→ **Okuma metni**:
========

Gazeteduvar'dan Nergis Demirkaya'nın haberine göre, taşımalı eğitimle birlikte köy okullarının kapatılmasının olumsuz sonuçlarının tartışılmaya başlandığı bir dönemde hayata geçen yaşama dönüş hikayesinin adresi bu kez doğası ile göz dolduran Rize oldu.
Çervatoğlu'nun Anıları
Her şey, Fındıklı'nın Gürsu Köyündeki 2 sınıflı, tek katlı küçük ilkokuldan mezun olan Makine Mühendisi Ercüment Çervatoğlu’nun, 23 yıldır kapalı olan köy okulunun önünden geçerken yanındaki mimar arkadaşına, “Burası benim okuduğum okul. En çok istediğim şeylerden biri burayı ayağa kaldırmak” demesiyle başladı.
Konu kısa sürede Mimarlar Odası Ankara Şubesi’nde masaya yatırıldı ve Mimarlar 'Ne yapabiliriz' diye tartışırken okulun, mimarlık öğrencileri için her yıl düzenlenen yaz kampının adresi olmasına karar verildi.
10 Üniversiteden 45 Mimarlık Öğrencisi
ODTÜ, Yıldız Teknik Üniversitesi, Bartın Üniversitesi’nin aralarında bulunduğu 10 üniversiteden 45 mimarlık öğrencisi Rize Fındıklı’daki Gürsu Köyü’ne götürüldü. Çalışmaya Mimarlar Odası Ankara Şubesi’nin yanı sıra Gaziantep, Eskişehir ve Trabzon şubelerinden mimarlar dahil oldu ve 10 akademisyen de bu çalışmaya destek verdi.
Gürsu Köyünde 10 gün kalan çalışma ekibi bir dizi inceleme ve tartışmanın ardından okul ve alanın düzenlemesi tasarımlarını oluşturdu. Ortaya içerisinde sınıfların, köy odasının ve dışarıda spor ve müzik etkinliklerinin yapılabileceği, 'Gürsu Taş Mektep Kırsal Planlama Projesi' çıktı.
Köy halkının evlerinde misafir ettiği, ekmeğini paylaştığı proje yürütücüleri, kağıt üzerindeki bu projeyi hayata geçirmek için kaynak bulma girişimim başlattı. Bunun arayış da uzun sürmedi ve yine imece usulü, dayanışma devreye girdi. Mimar ve mühendisler, çalıştıkları inşaat şirketlerinden çeşitli malzemeler sağladı. Çaycuma Belediyesi de kapı ve pencereleri gönderdi.
Köy Gençleri İşçiliği Üstlendi
Köy okulunun hayata dönüş hikayesinde en kolayı ise onarım süreci oldu. Çünkü köyün gençleri “siz bu imkanları sağladınız, bunları yapmak için emek gücü de bizden” diyerek tüm işçiliği üstlendi.

========

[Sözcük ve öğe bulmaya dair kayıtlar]
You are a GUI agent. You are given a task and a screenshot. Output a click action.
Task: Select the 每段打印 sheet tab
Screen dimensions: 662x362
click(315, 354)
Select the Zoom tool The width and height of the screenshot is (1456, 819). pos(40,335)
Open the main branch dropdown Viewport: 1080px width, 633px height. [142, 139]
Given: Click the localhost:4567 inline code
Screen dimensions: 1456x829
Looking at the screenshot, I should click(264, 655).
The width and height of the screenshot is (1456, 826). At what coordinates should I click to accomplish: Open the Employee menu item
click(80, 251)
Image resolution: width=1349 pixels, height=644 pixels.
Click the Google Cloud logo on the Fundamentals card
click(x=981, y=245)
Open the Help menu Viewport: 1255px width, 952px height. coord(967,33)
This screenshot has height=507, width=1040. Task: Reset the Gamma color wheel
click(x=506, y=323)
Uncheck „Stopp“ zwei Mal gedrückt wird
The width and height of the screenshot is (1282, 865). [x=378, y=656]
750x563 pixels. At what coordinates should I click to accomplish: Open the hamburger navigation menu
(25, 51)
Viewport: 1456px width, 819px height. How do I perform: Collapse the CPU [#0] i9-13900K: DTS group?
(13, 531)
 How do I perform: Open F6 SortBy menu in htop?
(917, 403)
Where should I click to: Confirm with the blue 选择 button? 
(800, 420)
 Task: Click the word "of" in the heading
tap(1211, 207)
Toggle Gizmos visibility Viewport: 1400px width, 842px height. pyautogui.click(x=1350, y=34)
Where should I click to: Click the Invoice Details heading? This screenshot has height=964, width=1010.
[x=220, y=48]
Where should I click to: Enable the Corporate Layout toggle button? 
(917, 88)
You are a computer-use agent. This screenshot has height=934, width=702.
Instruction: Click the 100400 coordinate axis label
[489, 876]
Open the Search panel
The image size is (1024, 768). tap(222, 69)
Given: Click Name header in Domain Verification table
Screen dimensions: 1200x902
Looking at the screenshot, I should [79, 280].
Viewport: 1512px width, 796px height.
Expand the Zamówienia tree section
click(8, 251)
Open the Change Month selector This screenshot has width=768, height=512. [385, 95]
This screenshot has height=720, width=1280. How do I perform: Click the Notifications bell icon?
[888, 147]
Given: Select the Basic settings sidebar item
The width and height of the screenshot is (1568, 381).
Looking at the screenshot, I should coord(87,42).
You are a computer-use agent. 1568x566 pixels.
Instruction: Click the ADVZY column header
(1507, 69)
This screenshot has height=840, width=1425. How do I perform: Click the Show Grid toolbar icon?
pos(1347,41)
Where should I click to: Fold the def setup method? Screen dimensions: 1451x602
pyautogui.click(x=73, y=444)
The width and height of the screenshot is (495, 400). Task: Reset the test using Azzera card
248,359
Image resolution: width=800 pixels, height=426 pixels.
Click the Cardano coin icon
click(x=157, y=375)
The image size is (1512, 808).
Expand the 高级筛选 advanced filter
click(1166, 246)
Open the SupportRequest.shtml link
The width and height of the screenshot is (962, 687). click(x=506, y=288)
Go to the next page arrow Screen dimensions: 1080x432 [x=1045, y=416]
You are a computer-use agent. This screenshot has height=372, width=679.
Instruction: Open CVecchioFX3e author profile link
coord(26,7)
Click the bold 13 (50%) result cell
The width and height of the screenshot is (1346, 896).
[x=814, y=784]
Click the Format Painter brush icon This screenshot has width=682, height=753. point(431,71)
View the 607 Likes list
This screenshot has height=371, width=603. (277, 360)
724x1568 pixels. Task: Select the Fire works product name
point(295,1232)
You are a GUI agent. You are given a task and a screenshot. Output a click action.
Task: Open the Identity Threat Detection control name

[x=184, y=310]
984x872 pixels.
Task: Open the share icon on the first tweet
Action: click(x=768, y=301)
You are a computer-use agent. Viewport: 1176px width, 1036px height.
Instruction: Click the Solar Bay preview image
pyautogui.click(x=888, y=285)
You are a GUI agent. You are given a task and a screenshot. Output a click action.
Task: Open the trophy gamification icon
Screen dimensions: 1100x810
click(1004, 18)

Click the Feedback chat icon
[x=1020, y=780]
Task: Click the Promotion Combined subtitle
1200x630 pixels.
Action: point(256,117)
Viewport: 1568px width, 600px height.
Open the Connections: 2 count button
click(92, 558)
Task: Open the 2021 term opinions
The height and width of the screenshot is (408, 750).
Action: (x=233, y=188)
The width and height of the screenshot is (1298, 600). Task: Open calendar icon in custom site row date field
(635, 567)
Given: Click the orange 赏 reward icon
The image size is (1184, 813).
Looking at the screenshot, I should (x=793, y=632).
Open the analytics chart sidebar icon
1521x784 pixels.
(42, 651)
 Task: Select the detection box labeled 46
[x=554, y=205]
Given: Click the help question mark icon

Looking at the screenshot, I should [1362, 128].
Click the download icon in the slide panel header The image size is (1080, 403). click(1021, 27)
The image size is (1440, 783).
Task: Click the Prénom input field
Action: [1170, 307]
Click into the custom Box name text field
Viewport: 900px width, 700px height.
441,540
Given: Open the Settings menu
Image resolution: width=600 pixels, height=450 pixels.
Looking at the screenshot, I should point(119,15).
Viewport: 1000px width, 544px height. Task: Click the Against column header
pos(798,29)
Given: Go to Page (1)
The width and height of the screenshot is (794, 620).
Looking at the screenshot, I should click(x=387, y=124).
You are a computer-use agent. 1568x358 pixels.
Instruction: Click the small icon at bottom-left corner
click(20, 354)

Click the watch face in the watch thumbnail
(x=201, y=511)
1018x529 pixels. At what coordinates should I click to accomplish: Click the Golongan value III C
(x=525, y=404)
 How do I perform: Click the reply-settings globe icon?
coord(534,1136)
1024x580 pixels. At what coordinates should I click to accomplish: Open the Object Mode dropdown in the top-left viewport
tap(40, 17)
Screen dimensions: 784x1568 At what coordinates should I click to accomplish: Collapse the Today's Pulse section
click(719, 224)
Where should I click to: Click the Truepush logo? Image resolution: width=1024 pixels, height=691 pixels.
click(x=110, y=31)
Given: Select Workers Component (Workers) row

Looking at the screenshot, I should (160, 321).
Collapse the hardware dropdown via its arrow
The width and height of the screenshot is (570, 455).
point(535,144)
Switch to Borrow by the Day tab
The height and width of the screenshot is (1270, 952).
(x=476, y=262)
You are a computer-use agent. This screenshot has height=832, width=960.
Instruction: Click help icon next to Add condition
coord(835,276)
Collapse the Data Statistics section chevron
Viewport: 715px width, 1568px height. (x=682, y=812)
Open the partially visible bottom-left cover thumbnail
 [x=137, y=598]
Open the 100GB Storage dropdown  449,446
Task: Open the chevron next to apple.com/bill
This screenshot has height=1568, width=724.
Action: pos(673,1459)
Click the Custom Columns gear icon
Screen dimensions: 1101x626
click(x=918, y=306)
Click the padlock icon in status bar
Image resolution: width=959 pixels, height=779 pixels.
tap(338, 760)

========

→ **Yapılacak iş**:
Okuma metnine göre, okulun kapı ve pencerelerini hangi kurum gönderdi?

→ **Alıştırmanın cevabı**:
Kapı ve pencereleri Çaycuma Belediyesi gönderdi.